Yes, German breakfasts....and virtually Every meal....are great.  I spent 4 years there while in the military, and when I traveled around on my days off, I had many good meals in German, Luxembourg, France, and virtually everywhere.  My wife is German, and even though I usually make my own breakfast, every couple of weeks she puts a "treat" together for me, and that usually fills me up until Suppertime.


----------



## Tish (Apr 9, 2022)

My usual is Porridge or Museli with yogurt.


----------



## GAlady (Apr 9, 2022)

In Georgia, everyone loves Cracker Barrel Breakfasts.


----------



## oldpop (Apr 9, 2022)

Some of the best breakfasts I have eaten were at truck stops around the U.S.A.


----------



## Georgiagranny (Apr 10, 2022)

@GAlady Yes, indeedy! And I'm one of the "everybodies" that would get up at the crack of dawn for breakfast at Cracker Barrel rather than dress to the nines for dinner at the classiest of restaurants!


----------



## Betty Boop (Apr 14, 2022)

I love creamed chipped beef over toast with tea for breakfast.


----------



## Marie5656 (Apr 14, 2022)

*Not very exciting here

*


----------



## mrstime (Apr 14, 2022)

I love oatmeal , but i love it cold! Then actually my breakfast is 2 hard boiled eggs. I used to have a banana until my Dr asked me what I was doing my potassium level was so high. Oranges and tomatoes are high in potassium I wasn't eating those so I stopped the banana. Then DH sucks down potassium, oranges , tomatoes and every night at bedtime a large glass of tomato juice....in an effort to try to stop muscle cramps.


----------



## Lara (Apr 14, 2022)

I had a mushroom & cheese omelette with spinach and chopped roasted red bell peppers this morning.
(not my photo but similar to what I made)


----------



## Georgiagranny (Apr 15, 2022)

@Lara Had I known, I'd have been camped on your doorstep! Yum


----------



## WheatenLover (Apr 16, 2022)

A long time ago, a Korean guy and his French Canadian wife invited me to breakfast. We had eggs, a slice of cheese, sliced tomatoes, and asparagus. I was intrigued that they had vegetables for breakfast, but now this is one of my favorite breakfasts. I love getting two servings of veg out of the way early in the day.

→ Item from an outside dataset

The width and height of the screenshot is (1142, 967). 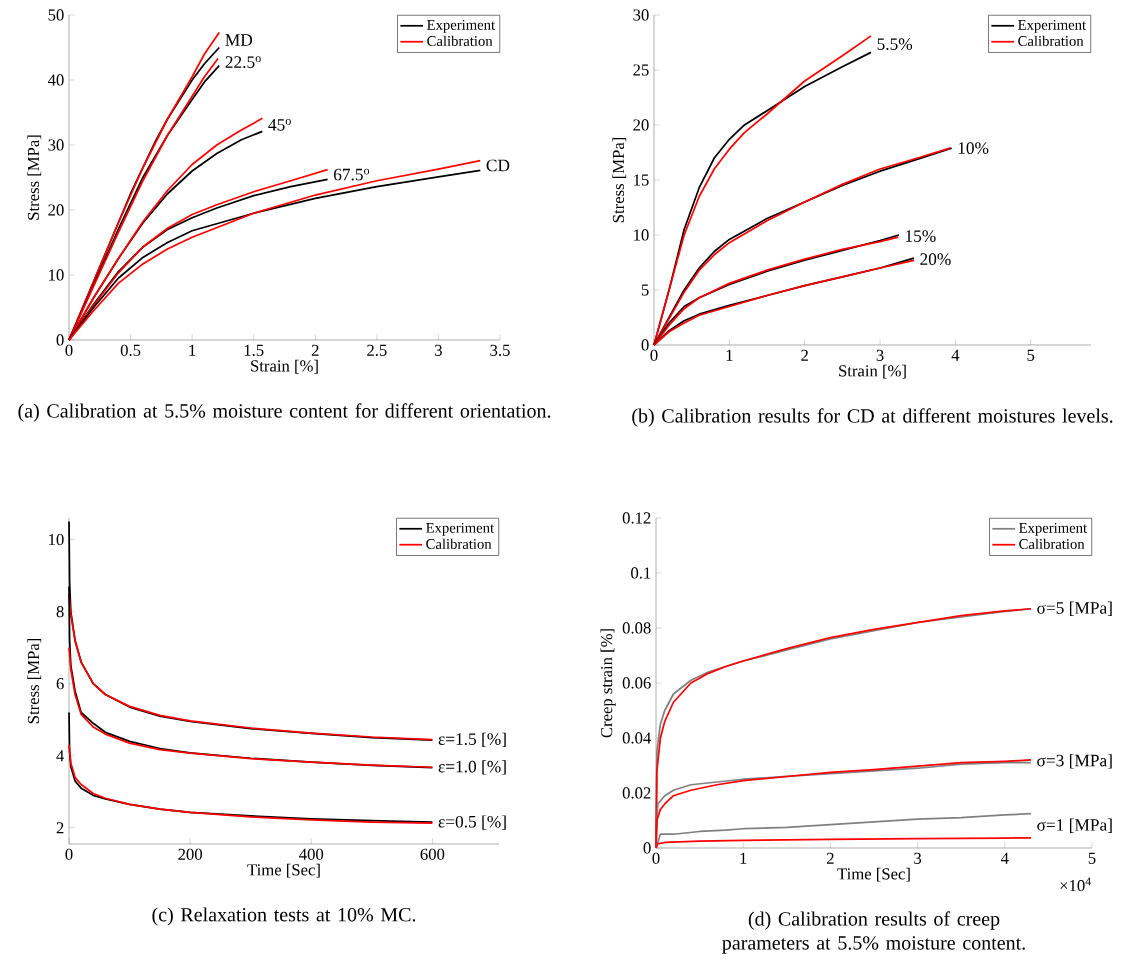 What do you see at coordinates (60, 612) in the screenshot?
I see `y-tick-label: 8` at bounding box center [60, 612].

I love big salads with tons of veg in them. I've had that for breakfast before, and it didn't feel strange at all. Those salads contain 4-5 servings of veg.

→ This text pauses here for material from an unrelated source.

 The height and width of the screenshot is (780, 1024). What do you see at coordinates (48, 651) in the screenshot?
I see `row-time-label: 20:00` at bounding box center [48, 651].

But my favorite breakfast is biscuits and gravy, bacon, and eggs. I have that once a year. Mostly I just think about it.


----------



## oldpeculier (Apr 16, 2022)

Lara said:


> I had a mushroom & cheese omelette with spinach and chopped roasted red bell peppers this morning.
> (not my photo but similar to what I made)
> 
> View attachment 217400


I'll have this.
Low carb.


----------